For working on the platform itself with hot reload (full web UI in Docker Compose), see [local/README.md](local/README.md).

## Acknowledgments

This platform is built on [Inspect AI](https://github.com/UKGovernmentBEIS/inspect_ai) by the UK AI Security Institute, an open-source framework for large language model evaluations.

## Legal Disclaimer

Sample code, software libraries, command line tools, proofs of concept, templates, or other related technology are provided as AWS Content or Third-Party Content under the AWS Customer Agreement, or the relevant written agreement between you and AWS (whichever applies).
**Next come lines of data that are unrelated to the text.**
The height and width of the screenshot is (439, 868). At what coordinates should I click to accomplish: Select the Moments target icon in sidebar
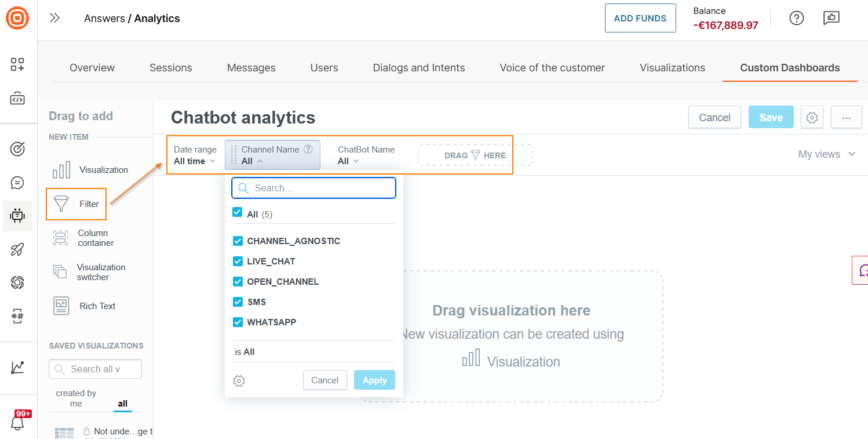(x=17, y=149)
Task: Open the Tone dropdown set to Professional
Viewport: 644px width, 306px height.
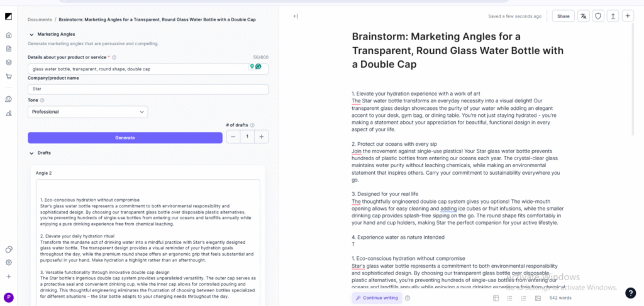Action: click(x=88, y=112)
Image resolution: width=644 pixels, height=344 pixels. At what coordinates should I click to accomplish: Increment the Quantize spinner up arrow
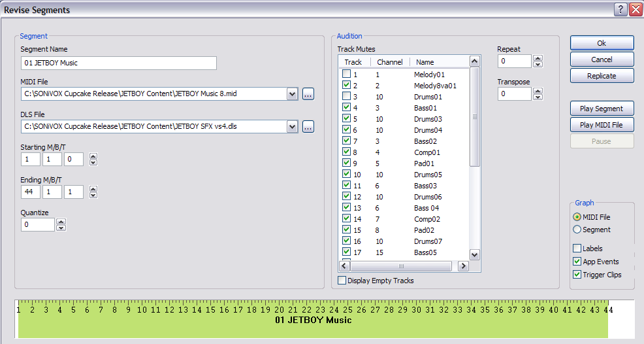click(61, 222)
You should not use this AWS Content or Third-Party Content in your production accounts, or on production or other critical data. You are responsible for testing, securing, and optimizing the AWS Content or Third-Party Content, such as sample code, as appropriate for production grade use based on your specific quality control practices and standards. Deploying AWS Content or Third-Party Content may incur AWS charges for creating or using AWS chargeable resources, such as running Amazon EC2 instances or using Amazon S3 storage.